The Triton Transpiler

Introduction

The Triton transpiler is a component of the Mirage framework that converts kernel graphs into Triton code for efficient GPU execution. It provides automatic code generation and validation based on mirage’s built-in optimizations.

Key Features

Automatic dimension adjustment for Triton’s power-of-2 and minimum-16 requirements
Mask generation for handling limits for dimensions
Built-in profiling capabilities and shared memory validation
Support for various tensor operations

Limitations and Solutions

Power-of-2 Dimension Requirements

Triton requires tensor dimensions to be powers of 2 for optimal performance. The transpiler handles this by:

Automatically padding dimensions to the next power of 2
Generating masks to ensure correct computation on actual data

Matrix Multiplication Constraints

We use Triton’s built-in matmul API ``tl.dot` <https://triton-lang.org/main/python-api/generated/triton.language.dot.html#triton.language.dot>`__ to perform matrix multiplication. The tl.dot operation in Triton requires minimum dimensions of 16. The transpiler handles this by:

Using the closest power of 2 for optimal performance while ensuring dimensions are at least 16 through padding
Generating appropriate masks for the padded regions

Shared Memory Limitations

The transpiler validates shared memory usage and handles excessive requirements by simply generating the temporary code as well and invalidating it when finding it’s not executable.

Profiler Implementation

TritonProfiler

The profiler component:

Make temporary files of generated codes
Measures average execution time to evaluates multiple kernel variants
Filters out invalid kernels
Selects the best performing variant to return

Key profiling steps:

for idx, g in enumerate(all_graphs):
    if not g.valid_kernels():
        print("muGraph {}: skipping since its shared memory usage exceed limit".format(idx))
        continue
    # Warmup runs
    for _ in range(16):
        g(inputs=input_tensors)
    torch.cuda.synchronize()
    starter.record()
    for _ in range(1000):
        g(inputs=input_tensors)
    ender.record()
    torch.cuda.synchronize()
    perf = starter.elapsed_time(ender) / 1000

Usage Guide

Basic Usage

By using graph.superoptimize and indicate backend to “triton”, mirage will automatically search, profile and return the best arrangement it found and return the related graph.
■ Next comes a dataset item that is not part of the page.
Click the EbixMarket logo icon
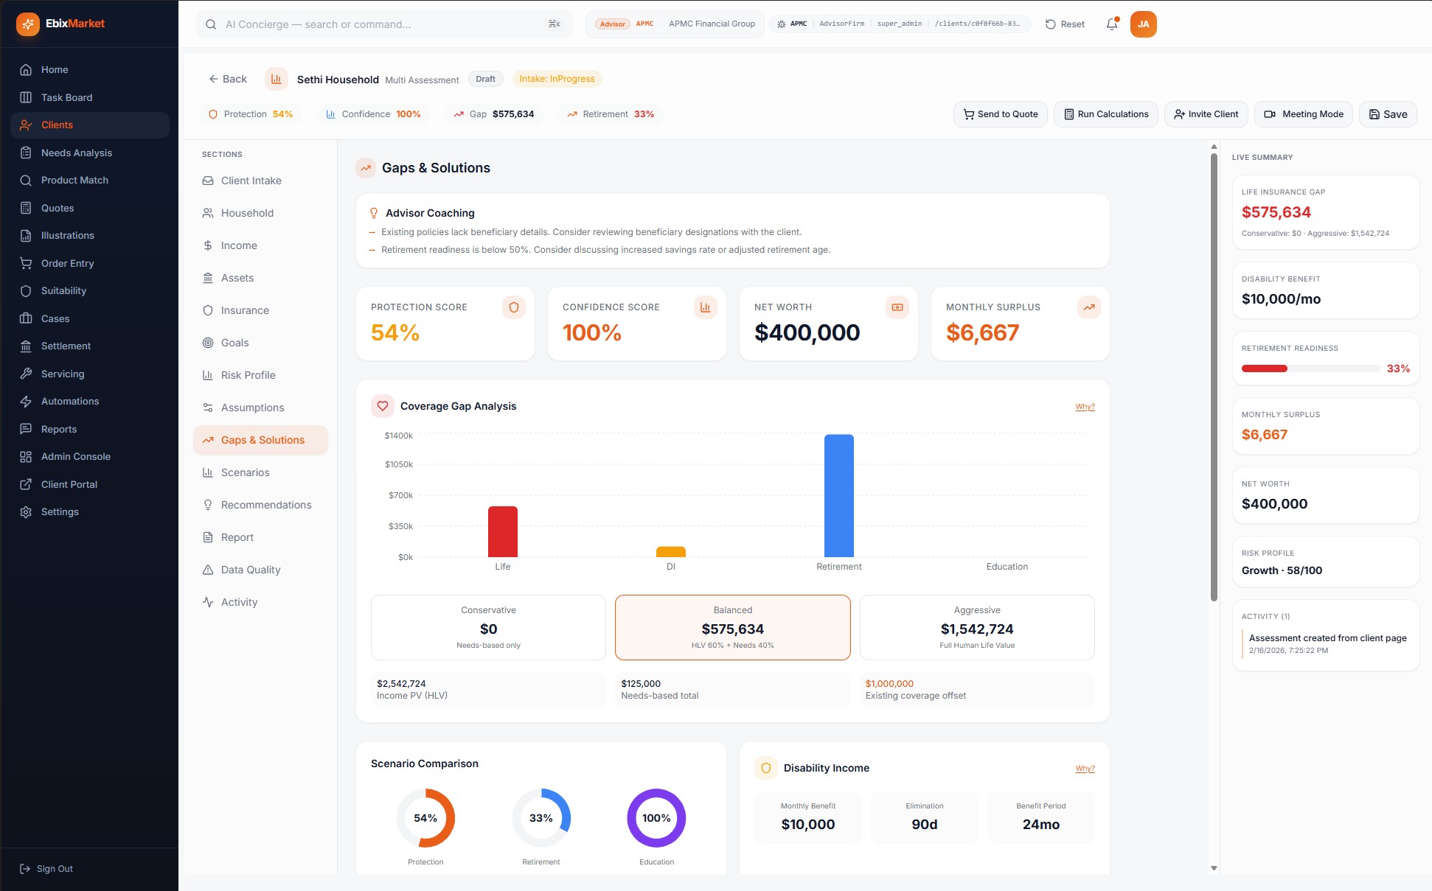This screenshot has width=1432, height=891. (28, 24)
You could then use generate_triton_program()["code"] to get the triton code and output it to a file for further use.

Here’s a simple example of using the Triton transpiler, which you could find as demo/triton_rms_norm.py:

import mirage as mi
import torch

# Create a kernel graph
graph = mi.new_kernel_graph()

# Define inputs and operations
X = graph.new_input(dims=(16, 4096), dtype=mi.float16)
W = graph.new_input(dims=(4096, 6144), dtype=mi.float16)
D = graph.rms_norm(X, normalized_shape=(4096,))
O = graph.matmul(D, W)
graph.mark_output(O)

# Optimize and generate Triton code
optimized_graph = graph.superoptimize(config="mlp", backend="triton")

# Generate and save the code
with open("triton_generated.py", "w") as f:
    f.write(mi.generate_triton_program(
        optimized_graph.cygraph,
        target_cc=10)["code"])

Advanced Guide

Debug Mode

Inside python/mirage/kernel.py, you could find triton_transpiler related code at:

elif backend == "triton":
            return profile_and_select_best_graph(all_graphs, target_cc=torch.cuda.get_device_properties(0).major * 10 + torch.cuda.get_device_properties(0).minor, warmup_iters=16, profile_iters=1000, debug_mode=False)
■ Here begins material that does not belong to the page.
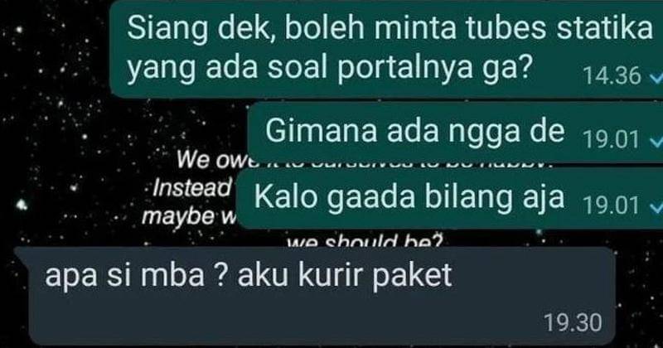
Task: Select the "Gimana ada ngga de" message bubble
Action: tap(455, 133)
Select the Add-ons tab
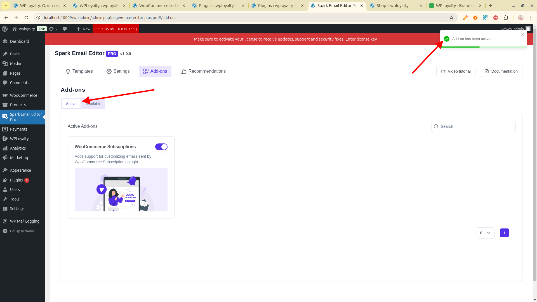Screen dimensions: 537x302 [155, 71]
By indicating debug_mode as True, you could get a more detailed output of every single code generated by searching process while code files will also be made under the directory, which will be useful to discover potential falses for these transpiled triton codes.

Iteration Times

You could also modify the times for warmup iteration and profiling iteration by changing related parameters in the function above. By default the numbers are 16 and 1000.